### Required task
Turn the records below into a Markdown table with two columns, Row for the number and Line for the text of each line, and skip any blank lines.

### Records provided
* * * * * * *

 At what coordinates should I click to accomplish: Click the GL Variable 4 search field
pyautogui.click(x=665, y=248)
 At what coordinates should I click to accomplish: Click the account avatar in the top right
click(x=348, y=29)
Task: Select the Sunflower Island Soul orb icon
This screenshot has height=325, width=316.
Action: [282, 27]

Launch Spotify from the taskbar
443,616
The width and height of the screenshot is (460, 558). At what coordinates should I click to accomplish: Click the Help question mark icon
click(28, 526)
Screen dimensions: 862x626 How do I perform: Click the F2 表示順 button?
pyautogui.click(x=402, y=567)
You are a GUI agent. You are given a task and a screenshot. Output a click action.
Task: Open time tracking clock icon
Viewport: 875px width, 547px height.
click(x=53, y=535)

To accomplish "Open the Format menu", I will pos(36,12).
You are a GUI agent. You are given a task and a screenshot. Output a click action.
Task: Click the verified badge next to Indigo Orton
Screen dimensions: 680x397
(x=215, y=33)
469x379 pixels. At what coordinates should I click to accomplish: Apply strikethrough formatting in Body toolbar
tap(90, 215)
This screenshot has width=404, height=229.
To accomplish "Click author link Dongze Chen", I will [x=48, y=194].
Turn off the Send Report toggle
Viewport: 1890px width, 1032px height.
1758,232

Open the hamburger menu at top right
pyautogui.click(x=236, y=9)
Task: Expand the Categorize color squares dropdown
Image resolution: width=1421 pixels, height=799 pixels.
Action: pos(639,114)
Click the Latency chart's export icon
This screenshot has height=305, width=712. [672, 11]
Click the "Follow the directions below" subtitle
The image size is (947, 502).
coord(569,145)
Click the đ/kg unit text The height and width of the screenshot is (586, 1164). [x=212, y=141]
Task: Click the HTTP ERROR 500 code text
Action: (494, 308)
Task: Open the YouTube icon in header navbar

* * * * * * *

### Finished task
| Row | Line |
|---|---|
| 1 |  At what coordinates should I click to accomplish: Click the GL Variable 4 search field |
| 2 | pyautogui.click(x=665, y=248) |
| 3 |  At what coordinates should I click to accomplish: Click the account avatar in the top right |
| 4 | click(x=348, y=29) |
| 5 | Task: Select the Sunflower Island Soul orb icon |
| 6 | This screenshot has height=325, width=316. |
| 7 | Action: [282, 27] |
| 8 | Launch Spotify from the taskbar |
| 9 | 443,616 |
| 10 | The width and height of the screenshot is (460, 558). At what coordinates should I click to accomplish: Click the Help question mark icon |
| 11 | click(28, 526) |
| 12 | Screen dimensions: 862x626 How do I perform: Click the F2 表示順 button? |
| 13 | pyautogui.click(x=402, y=567) |
| 14 | You are a GUI agent. You are given a task and a screenshot. Output a click action. |
| 15 | Task: Open time tracking clock icon |
| 16 | Viewport: 875px width, 547px height. |
| 17 | click(x=53, y=535) |
| 18 | To accomplish "Open the Format menu", I will pos(36,12). |
| 19 | You are a GUI agent. You are given a task and a screenshot. Output a click action. |
| 20 | Task: Click the verified badge next to Indigo Orton |
| 21 | Screen dimensions: 680x397 |
| 22 | (x=215, y=33) |
| 23 | 469x379 pixels. At what coordinates should I click to accomplish: Apply strikethrough formatting in Body toolbar |
| 24 | tap(90, 215) |
| 25 | This screenshot has width=404, height=229. |
| 26 | To accomplish "Click author link Dongze Chen", I will [x=48, y=194]. |
| 27 | Turn off the Send Report toggle |
| 28 | Viewport: 1890px width, 1032px height. |
| 29 | 1758,232 |
| 30 | Open the hamburger menu at top right |
| 31 | pyautogui.click(x=236, y=9) |
| 32 | Task: Expand the Categorize color squares dropdown |
| 33 | Image resolution: width=1421 pixels, height=799 pixels. |
| 34 | Action: pos(639,114) |
| 35 | Click the Latency chart's export icon |
| 36 | This screenshot has height=305, width=712. [672, 11] |
| 37 | Click the "Follow the directions below" subtitle |
| 38 | The image size is (947, 502). |
| 39 | coord(569,145) |
| 40 | Click the đ/kg unit text The height and width of the screenshot is (586, 1164). [x=212, y=141] |
| 41 | Task: Click the HTTP ERROR 500 code text |
| 42 | Action: (494, 308) |
| 43 | Task: Open the YouTube icon in header navbar |